== WORK ITEM ==
The result should be the lines from the one holding "Task: Click the 分享 share option top right" to the final line of the records below, repeated exactly and with no pictures.

[Stored items]

· · · ·

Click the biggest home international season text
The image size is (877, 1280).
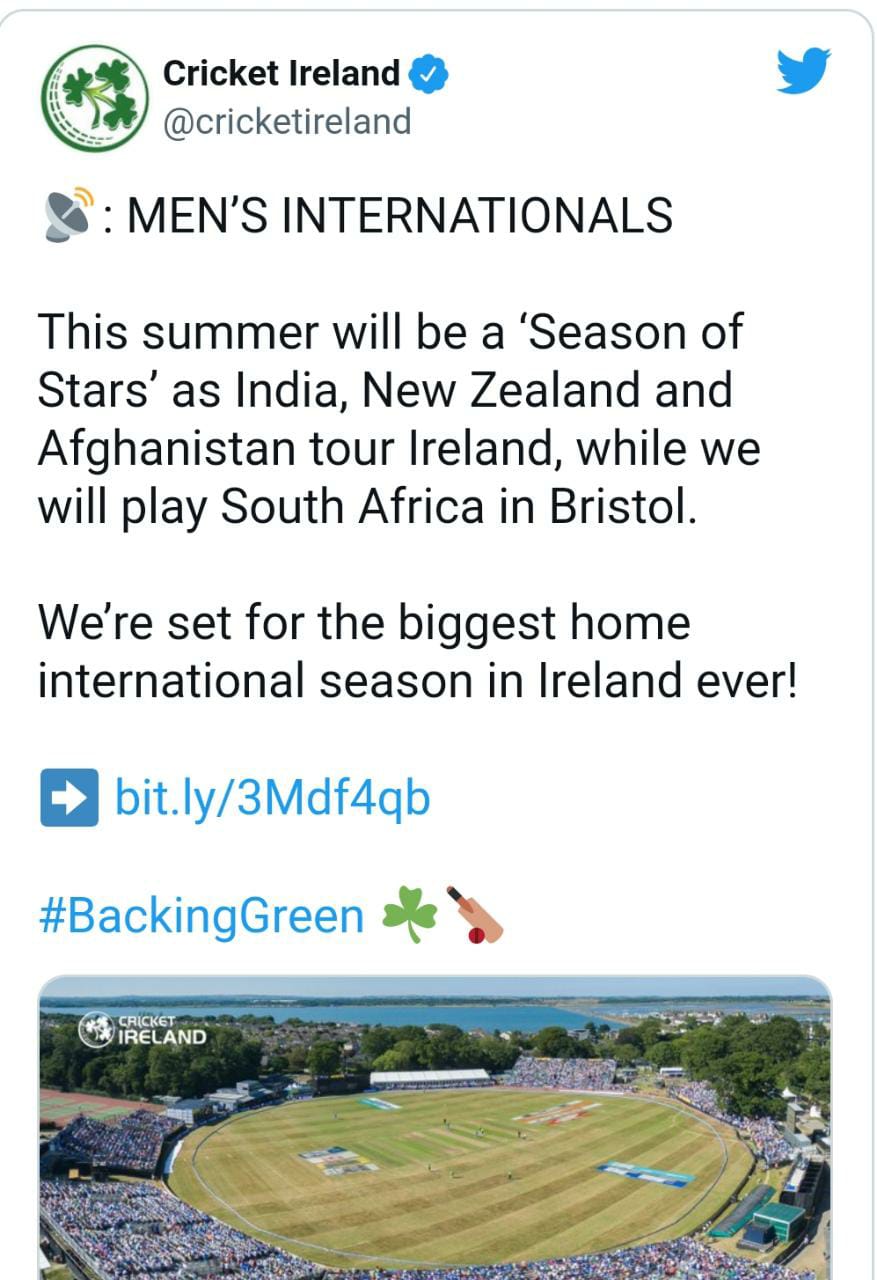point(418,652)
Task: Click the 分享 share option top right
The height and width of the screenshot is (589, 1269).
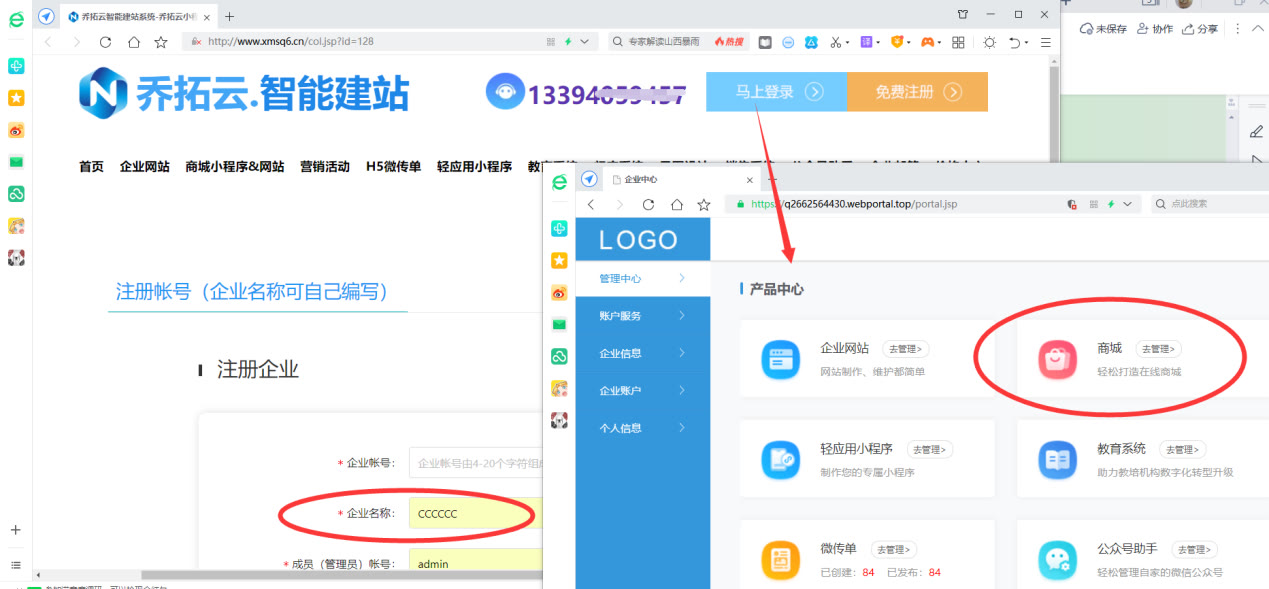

· · · ·

== ANSWER TO THE EXERCISE ==
Task: Click the 分享 share option top right
The height and width of the screenshot is (589, 1269).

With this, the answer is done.